Black Swan

 
« Rivalités dans la troupe du New York City Ballet. Nina est prête à tout pour obtenir le rôle principal du Lac des cygnes que dirige l’ambigu Thomas. Mais elle se trouve bientôt confrontée à la belle et sensuelle nouvelle recrue, Lily… »
 
Natalie Portman n’a plus rien à prouver et la bande-annonce parle d’elle-même!
 
Puissance est le maître mot de ce film. Ne faites pas l’erreur de manger une raclette ou une fondue savoyarde avant d’aller au cinéma car tant de tripes malaxées, c’est relativement risqué pour votre voisin de devant. Une héroïne sensationnelle qui incarne un rôle à la complexité psychologique incalculable, ça ne peut décemment pas laisser de marbre. Ici, cette catharsis (à propos de laquelle je fais chier tout le temps, tout à fait!) est belle et bien présente (et pas qu’un peu) au point qu’au sortir de la salle, un bref passage aux toilettes, étonnamment vides, ne se fait sans un regard prolongé dans le miroir recherchant, l’espace d’un instant (en vain, du moins… on l’espère) l’éclat de notre double maléfique, preuve de notre « paradoxalité » atteignant son paroxysme. Soit, une analyse pertinente et percutante des troubles de la personnalité (sans pour autant se taper une film pour psychiatre en mal de cas-types).
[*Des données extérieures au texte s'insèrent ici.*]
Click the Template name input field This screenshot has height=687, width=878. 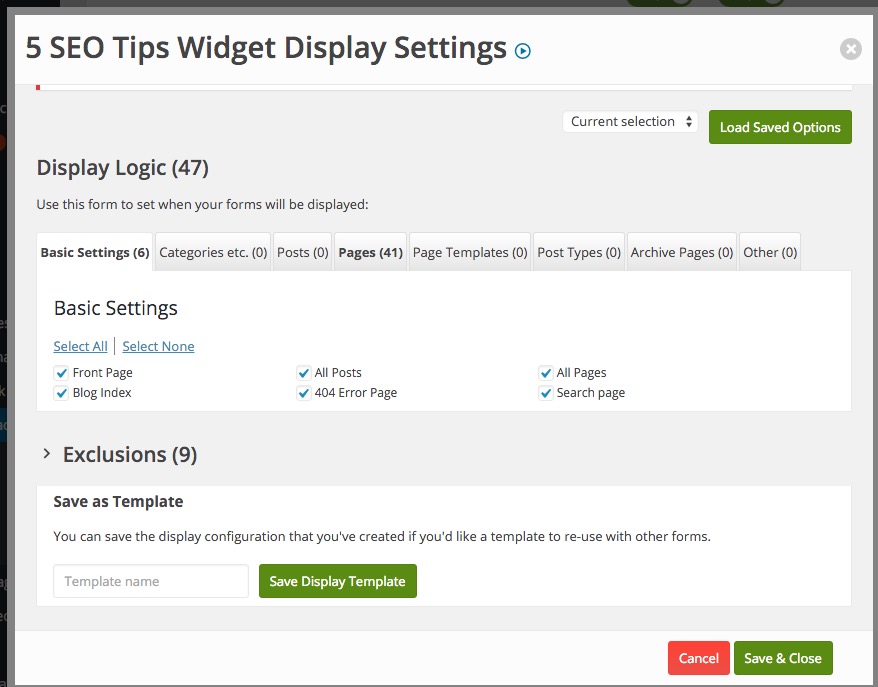pos(150,581)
Pour le reste? Mise en scène, acteurs, plans, rythme, couleurs, musique, tout semble couler de source. Ma seule incertitude réside dans le dénouement qui s’ajoute à cette pléthore de fins ouvertes et abruptes qui nous laissent le plus souvent cons sans être réellement capables de quitter la salle, convaincus de l’arrivée d’une scène supplémentaire et impromptue, nous permettant de cogiter philosophiquement sur une fin qui ouvre l’histoire au lieu de lui offrir un terme nébuleux, obscur et brutal.
D’aucuns me diront encore que, premièrement, je suis une emmerdeuse (et ça, je n’en disconviens pas), deuxièmement, que ça n’enlève pas la beauté poétique du film (j’agrée aussi), troisièmement que lorsqu’on désire une fin de type X, on va voir un film de style X (et là je ne suis pas d’accord, car la fin n’est pas forcément liée au style du film) et, pour finir, que décrier les fins au sombre dénouement est un signe de fainéantise intellectuelle (argument qui s’autodétruit après la lecture de ce site car n’est pas, à vrai dire, ma caractéristique première, il faut bien l’avouer…)
Bref. trêve de bavasseries. Ma position reste la même, ce qui ne m’empêche pas de vous recommander chaudement ce film!